Opinion

If It’s OK to Kill Unborn Babies, How Can Killing and Eating an Ex-Girlfriend be Morally Wrong?

Just because someone wears a suit and tie does not mean he’s morally equipped to govern a state. Andrew Cuomo, the governor of New York, and Ralph Northam, governor of Virginia, govern their respective states while lacking ultimate moral authority for their actions.

In fact, if we were to apply their lack of moral reasoning to other situations, we would find a great many moral loopholes.

For example, a Texas couple was arrested after two malnourished children were discovered crammed in a dog cage — and two others were found smeared in feces. There was “ample food in the home, but it was kept under lock and key, according to a sheriff.” (Fox News)

What’s the difference between babies in the womb being killed by their mothers and children locked in cages deprived of food? Age, size, and lawmakers who define what a person is make the difference.

New York Gov. Cuomo “wrote in a New York Times op-ed that as a Roman Catholic, ‘I am intimately familiar with the strongly held views of the church. Still, I do not believe that religious values should drive political positions.’”

Does this mean that he could be religiously opposed to slavery and cannibalism, for example, but not outlaw the practices because he does not believe “religious values should drive political positions”? It was the Rev.

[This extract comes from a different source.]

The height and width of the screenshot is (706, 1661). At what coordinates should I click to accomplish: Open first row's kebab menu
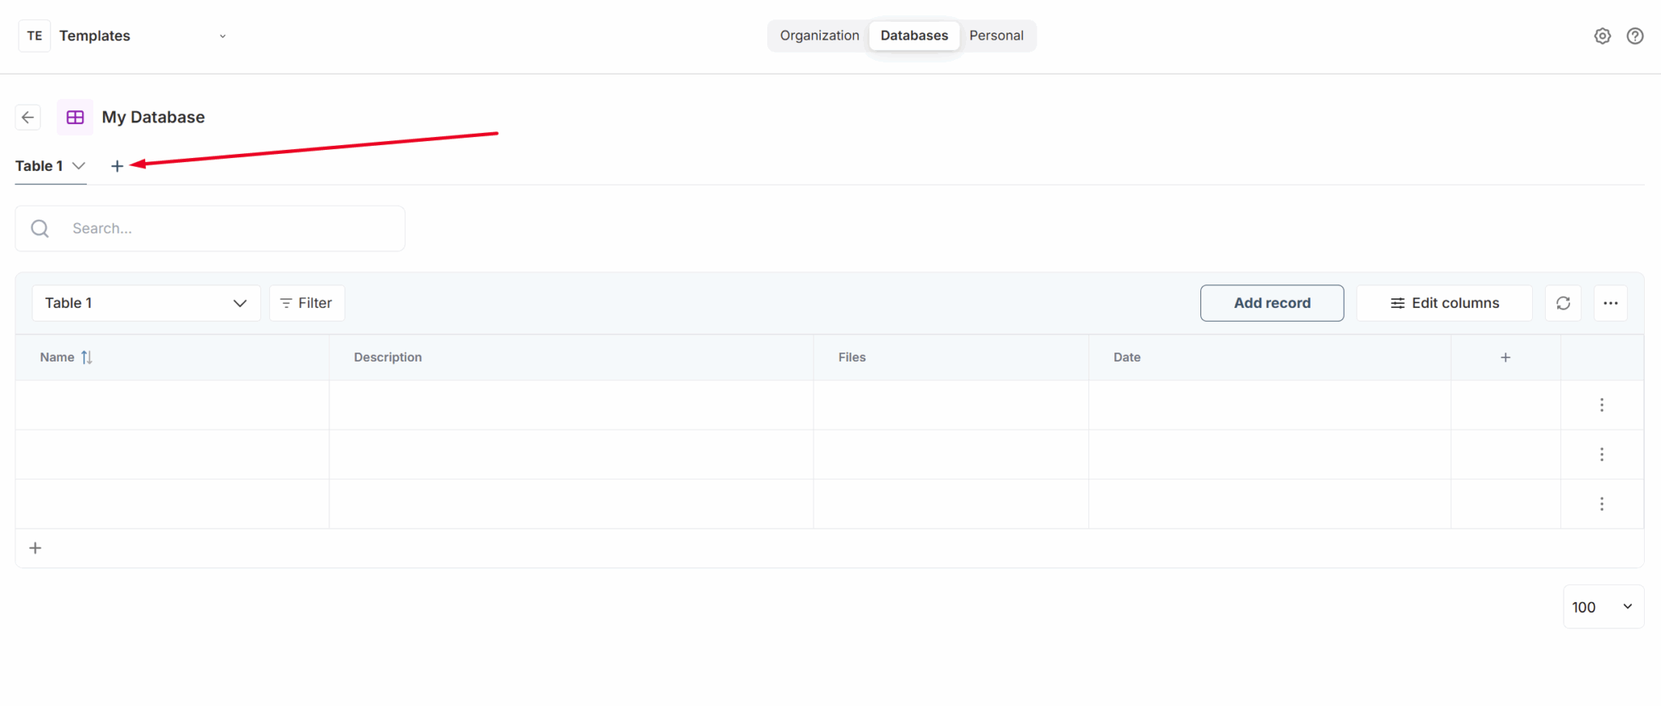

Martin Luther King who led marches and spoke against segregation.

Francis A. Schaeffer wrote that a shift in worldview thinking has taken place “to a world view based upon the idea that the final reality is impersonal matter or energy shaped into its present form by personal chance,” and I would add “personal choice.”1

Given that premise, anything goes.

A southern Indiana man was “accused of killing and eating parts of his ex-girlfriend. The Courier-Journal of Louisville, Kentucky reports a Clark County judge added a rape charge . . . for 34-year-old Joseph Oberhansley. He had already been charged with murder and abuse of a corpse in the death of 46-year-old Tammy Jo Blanton in September [2014]. According to court documents, Oberhansley told police he broke into Blanton’s home and killed and mutilated her, then ate her heart and parts of her brain and lung.”

What did Joseph Oberhansley do wrong? Not wrong because a judicial system says he did something wrong, but wrong in the sense of an ultimate wrong, a wrong that even the judiciary must come under? In an atheistic, evolutionary, materialistic — nature is all there is or ever will be — can there be an unimpeached moral standard? If so, how did it originate?

The United States justice system is in quite a quandary. There is no longer any basis for morality other than the decision of five unelected lifetime-appointed Supreme Court justices. But on what does the court base its decisions? Where is the final place of ultimate moral appeal?

There isn’t one.

There was a time when the Bible was actually appealed to. The court did so when it came to upholding a specific definition of marriage in 19th-century polygamy cases. Eighteenth-century legal theory assumed an ordered universe governed by God, “the laws of nature and of nature’s God” as the Declaration of Independence declared. It goes on to point out that our rights are an endowment from our “Creator.” There is even an appeal to the “Supreme Judge of the world” and “with a firm reliance on the protection of divine Providence.”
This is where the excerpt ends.